--- DATA EXTRACTS ---

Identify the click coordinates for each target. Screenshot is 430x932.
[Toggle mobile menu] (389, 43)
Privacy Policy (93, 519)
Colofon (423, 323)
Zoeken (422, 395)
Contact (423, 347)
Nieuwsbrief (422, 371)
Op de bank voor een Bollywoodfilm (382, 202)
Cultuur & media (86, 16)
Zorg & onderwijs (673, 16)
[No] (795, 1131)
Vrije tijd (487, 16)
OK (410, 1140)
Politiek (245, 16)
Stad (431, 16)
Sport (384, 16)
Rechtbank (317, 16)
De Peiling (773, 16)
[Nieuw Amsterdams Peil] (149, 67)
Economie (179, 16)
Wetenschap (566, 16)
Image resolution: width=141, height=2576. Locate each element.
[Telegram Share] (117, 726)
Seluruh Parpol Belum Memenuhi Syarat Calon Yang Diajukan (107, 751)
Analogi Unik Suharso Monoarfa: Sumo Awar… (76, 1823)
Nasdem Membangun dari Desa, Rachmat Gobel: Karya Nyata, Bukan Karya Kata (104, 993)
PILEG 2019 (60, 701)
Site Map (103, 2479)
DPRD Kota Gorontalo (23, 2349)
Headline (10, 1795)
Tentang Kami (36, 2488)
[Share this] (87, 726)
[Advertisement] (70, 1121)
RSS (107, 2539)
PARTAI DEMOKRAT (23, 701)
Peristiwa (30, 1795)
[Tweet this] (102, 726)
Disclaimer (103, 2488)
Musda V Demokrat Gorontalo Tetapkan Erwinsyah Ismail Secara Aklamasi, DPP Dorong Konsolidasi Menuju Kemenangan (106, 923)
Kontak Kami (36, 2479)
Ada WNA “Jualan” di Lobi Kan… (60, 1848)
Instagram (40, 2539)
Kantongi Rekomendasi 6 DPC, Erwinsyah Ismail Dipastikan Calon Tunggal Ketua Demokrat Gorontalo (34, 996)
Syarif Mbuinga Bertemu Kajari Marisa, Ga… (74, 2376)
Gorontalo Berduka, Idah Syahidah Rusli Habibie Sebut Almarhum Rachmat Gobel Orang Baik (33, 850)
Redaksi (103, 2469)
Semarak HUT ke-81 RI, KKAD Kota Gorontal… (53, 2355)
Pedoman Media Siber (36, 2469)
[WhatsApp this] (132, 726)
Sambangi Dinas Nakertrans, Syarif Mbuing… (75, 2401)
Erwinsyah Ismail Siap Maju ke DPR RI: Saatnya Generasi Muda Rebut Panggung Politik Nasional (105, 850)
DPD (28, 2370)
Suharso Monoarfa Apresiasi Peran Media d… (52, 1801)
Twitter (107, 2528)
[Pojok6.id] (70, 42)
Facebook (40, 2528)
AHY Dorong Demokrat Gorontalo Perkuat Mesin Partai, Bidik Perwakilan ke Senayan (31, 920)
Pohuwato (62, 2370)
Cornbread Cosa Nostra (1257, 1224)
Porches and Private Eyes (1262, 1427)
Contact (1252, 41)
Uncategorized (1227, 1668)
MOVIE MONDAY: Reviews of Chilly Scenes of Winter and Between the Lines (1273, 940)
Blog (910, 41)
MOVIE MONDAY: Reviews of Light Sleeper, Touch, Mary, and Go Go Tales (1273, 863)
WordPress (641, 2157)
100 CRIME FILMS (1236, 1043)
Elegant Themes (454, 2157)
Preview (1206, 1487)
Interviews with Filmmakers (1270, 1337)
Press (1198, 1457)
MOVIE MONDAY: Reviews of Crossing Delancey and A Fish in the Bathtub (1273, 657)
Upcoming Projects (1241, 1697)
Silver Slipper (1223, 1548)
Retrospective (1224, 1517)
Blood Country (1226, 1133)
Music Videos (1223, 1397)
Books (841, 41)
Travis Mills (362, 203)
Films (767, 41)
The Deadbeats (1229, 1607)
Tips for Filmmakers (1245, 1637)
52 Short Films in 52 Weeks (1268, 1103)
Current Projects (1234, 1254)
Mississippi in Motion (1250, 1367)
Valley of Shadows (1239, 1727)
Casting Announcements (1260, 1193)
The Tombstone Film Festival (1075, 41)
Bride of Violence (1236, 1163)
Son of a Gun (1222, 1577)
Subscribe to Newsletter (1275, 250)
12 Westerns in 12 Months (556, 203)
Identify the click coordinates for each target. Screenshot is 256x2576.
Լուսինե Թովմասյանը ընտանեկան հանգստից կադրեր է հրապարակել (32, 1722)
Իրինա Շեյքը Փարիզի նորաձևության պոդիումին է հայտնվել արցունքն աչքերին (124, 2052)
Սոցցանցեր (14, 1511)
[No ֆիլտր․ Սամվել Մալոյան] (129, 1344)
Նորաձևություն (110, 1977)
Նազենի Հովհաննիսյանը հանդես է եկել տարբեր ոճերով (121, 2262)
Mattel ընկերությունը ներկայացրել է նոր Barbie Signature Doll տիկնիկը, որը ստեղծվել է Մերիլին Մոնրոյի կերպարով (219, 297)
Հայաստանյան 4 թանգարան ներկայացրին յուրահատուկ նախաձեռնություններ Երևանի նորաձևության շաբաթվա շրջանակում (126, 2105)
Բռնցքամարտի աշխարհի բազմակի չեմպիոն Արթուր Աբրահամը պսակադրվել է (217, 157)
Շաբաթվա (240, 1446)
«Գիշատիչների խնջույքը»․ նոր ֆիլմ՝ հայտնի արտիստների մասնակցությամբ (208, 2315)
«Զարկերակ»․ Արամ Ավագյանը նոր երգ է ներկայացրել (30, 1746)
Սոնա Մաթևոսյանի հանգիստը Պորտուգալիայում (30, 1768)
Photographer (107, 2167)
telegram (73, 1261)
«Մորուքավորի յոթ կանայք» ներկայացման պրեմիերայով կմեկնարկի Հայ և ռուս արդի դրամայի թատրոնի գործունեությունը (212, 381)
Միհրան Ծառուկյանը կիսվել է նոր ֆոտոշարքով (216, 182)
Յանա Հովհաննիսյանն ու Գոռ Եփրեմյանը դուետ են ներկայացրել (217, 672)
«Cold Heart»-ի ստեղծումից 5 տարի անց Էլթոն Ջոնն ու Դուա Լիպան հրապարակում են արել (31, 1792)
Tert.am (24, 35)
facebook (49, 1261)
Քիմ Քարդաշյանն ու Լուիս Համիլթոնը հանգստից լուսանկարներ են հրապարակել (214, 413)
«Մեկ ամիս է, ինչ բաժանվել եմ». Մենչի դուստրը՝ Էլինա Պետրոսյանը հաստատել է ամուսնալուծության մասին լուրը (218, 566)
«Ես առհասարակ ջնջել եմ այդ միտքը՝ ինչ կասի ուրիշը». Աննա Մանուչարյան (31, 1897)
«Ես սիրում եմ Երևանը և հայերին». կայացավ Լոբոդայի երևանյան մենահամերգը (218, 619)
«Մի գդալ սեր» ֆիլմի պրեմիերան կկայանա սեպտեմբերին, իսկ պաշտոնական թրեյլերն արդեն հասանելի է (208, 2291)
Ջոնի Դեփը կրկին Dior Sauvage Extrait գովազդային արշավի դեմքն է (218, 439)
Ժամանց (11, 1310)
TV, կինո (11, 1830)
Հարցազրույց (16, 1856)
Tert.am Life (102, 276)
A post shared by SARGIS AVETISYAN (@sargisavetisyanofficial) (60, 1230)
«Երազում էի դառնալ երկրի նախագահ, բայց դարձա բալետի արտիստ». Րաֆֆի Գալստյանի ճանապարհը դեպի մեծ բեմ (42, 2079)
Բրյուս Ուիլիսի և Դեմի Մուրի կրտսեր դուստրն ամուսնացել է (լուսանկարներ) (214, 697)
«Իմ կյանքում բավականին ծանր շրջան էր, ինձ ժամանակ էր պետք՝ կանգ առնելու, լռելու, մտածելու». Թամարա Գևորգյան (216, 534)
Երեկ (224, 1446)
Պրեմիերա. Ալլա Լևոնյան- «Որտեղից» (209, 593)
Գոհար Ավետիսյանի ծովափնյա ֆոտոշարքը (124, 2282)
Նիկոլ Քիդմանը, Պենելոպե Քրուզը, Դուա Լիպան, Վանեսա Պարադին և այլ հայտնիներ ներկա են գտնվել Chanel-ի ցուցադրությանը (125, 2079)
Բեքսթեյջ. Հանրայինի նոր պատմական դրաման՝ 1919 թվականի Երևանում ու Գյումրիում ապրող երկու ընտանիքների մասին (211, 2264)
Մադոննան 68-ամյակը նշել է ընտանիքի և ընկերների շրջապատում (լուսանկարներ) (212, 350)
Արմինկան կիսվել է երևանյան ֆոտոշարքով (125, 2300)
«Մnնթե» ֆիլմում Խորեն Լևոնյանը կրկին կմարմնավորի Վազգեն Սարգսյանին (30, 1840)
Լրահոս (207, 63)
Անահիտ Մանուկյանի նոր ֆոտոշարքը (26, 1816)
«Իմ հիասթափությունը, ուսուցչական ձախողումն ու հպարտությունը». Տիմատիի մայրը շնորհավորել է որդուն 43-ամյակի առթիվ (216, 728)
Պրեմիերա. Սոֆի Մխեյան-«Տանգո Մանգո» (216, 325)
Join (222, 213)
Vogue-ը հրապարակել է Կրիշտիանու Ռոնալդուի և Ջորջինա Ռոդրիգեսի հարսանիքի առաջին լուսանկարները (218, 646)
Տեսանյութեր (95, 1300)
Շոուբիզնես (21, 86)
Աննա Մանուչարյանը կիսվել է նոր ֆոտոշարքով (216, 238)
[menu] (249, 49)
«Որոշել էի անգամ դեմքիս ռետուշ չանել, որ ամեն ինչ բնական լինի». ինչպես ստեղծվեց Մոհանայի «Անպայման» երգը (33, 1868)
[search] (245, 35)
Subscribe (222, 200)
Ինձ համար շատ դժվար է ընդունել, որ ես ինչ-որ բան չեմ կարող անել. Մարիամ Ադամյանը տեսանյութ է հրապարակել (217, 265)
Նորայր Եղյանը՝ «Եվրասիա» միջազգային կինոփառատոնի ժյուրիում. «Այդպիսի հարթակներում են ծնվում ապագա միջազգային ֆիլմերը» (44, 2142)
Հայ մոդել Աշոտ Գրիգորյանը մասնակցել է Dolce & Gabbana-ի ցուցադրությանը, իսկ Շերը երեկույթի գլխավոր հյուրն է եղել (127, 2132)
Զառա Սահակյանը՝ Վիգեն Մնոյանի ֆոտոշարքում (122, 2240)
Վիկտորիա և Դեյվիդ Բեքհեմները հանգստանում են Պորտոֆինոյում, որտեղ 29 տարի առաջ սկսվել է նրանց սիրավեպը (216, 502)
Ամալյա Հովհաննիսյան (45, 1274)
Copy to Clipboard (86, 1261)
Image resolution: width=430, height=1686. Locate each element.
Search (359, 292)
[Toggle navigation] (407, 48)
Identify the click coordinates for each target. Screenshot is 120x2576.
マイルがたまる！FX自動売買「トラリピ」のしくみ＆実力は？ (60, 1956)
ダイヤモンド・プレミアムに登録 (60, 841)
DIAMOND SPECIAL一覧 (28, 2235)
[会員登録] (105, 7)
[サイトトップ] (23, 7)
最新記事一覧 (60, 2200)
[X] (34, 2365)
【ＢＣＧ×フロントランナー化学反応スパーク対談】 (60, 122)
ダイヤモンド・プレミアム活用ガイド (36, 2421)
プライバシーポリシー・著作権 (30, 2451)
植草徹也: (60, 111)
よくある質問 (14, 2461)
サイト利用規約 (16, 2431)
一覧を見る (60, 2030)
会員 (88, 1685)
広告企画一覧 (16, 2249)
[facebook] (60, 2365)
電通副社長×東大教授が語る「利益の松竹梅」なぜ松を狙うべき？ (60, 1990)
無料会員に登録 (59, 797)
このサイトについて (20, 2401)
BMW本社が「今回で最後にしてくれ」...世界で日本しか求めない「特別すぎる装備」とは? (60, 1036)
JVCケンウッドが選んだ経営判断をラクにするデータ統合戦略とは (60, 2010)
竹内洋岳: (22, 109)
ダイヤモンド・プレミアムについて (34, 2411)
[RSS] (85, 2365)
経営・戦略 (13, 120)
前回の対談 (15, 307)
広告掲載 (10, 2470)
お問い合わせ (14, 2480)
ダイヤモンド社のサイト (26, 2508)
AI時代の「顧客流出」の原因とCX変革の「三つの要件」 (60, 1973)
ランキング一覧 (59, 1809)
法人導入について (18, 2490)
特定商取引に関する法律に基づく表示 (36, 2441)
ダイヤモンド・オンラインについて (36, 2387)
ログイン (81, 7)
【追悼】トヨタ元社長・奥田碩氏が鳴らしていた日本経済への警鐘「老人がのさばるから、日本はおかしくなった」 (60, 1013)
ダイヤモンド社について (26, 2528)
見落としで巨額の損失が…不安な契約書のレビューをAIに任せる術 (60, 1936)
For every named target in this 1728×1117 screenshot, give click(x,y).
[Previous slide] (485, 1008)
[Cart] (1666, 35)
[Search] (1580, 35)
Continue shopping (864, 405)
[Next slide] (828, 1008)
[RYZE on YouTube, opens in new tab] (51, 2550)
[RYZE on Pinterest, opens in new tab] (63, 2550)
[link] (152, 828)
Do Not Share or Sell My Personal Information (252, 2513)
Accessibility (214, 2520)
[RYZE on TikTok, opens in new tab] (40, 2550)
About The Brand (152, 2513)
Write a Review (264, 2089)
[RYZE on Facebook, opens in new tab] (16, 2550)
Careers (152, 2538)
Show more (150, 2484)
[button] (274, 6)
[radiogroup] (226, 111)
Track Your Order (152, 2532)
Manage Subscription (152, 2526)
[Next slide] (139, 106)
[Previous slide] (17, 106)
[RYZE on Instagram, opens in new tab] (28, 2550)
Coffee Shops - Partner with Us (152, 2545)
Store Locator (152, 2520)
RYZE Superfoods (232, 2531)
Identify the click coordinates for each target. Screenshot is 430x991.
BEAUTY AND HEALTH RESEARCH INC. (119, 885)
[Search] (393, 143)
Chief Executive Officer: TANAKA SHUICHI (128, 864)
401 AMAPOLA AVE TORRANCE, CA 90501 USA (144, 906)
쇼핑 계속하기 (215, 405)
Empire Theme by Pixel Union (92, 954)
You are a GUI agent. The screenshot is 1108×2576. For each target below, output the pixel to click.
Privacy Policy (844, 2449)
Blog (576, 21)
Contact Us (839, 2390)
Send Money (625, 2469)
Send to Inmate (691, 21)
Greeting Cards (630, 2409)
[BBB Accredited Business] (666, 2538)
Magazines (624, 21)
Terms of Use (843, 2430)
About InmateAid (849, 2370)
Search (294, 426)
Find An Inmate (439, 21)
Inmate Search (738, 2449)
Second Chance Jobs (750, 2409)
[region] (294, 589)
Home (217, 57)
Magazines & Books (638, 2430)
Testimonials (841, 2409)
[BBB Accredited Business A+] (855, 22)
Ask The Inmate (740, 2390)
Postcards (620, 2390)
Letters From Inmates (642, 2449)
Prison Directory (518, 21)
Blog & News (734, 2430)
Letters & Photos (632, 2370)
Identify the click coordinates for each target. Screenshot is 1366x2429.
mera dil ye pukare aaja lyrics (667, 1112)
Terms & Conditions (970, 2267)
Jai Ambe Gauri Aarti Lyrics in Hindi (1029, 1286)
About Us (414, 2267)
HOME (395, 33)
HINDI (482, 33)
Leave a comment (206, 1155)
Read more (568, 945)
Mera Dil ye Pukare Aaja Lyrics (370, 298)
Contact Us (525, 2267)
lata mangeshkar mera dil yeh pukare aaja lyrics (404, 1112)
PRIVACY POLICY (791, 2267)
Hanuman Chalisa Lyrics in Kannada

---

WHAT IS REQUIRED ::
What is needed is every line from the beginning of the data up to and including the line with "DPRD Kota Gorontalo (23, 2349)", given again word for word.

RESPONSE AREA ::
Identify the click coordinates for each target. Screenshot is 430x932.
[Toggle mobile menu] (389, 43)
Privacy Policy (93, 519)
Colofon (423, 323)
Zoeken (422, 395)
Contact (423, 347)
Nieuwsbrief (422, 371)
Op de bank voor een Bollywoodfilm (382, 202)
Cultuur & media (86, 16)
Zorg & onderwijs (673, 16)
[No] (795, 1131)
Vrije tijd (487, 16)
OK (410, 1140)
Politiek (245, 16)
Stad (431, 16)
Sport (384, 16)
Rechtbank (317, 16)
De Peiling (773, 16)
[Nieuw Amsterdams Peil] (149, 67)
Economie (179, 16)
Wetenschap (566, 16)
Image resolution: width=141, height=2576. Locate each element.
[Telegram Share] (117, 726)
Seluruh Parpol Belum Memenuhi Syarat Calon Yang Diajukan (107, 751)
Analogi Unik Suharso Monoarfa: Sumo Awar… (76, 1823)
Nasdem Membangun dari Desa, Rachmat Gobel: Karya Nyata, Bukan Karya Kata (104, 993)
PILEG 2019 (60, 701)
Site Map (103, 2479)
DPRD Kota Gorontalo (23, 2349)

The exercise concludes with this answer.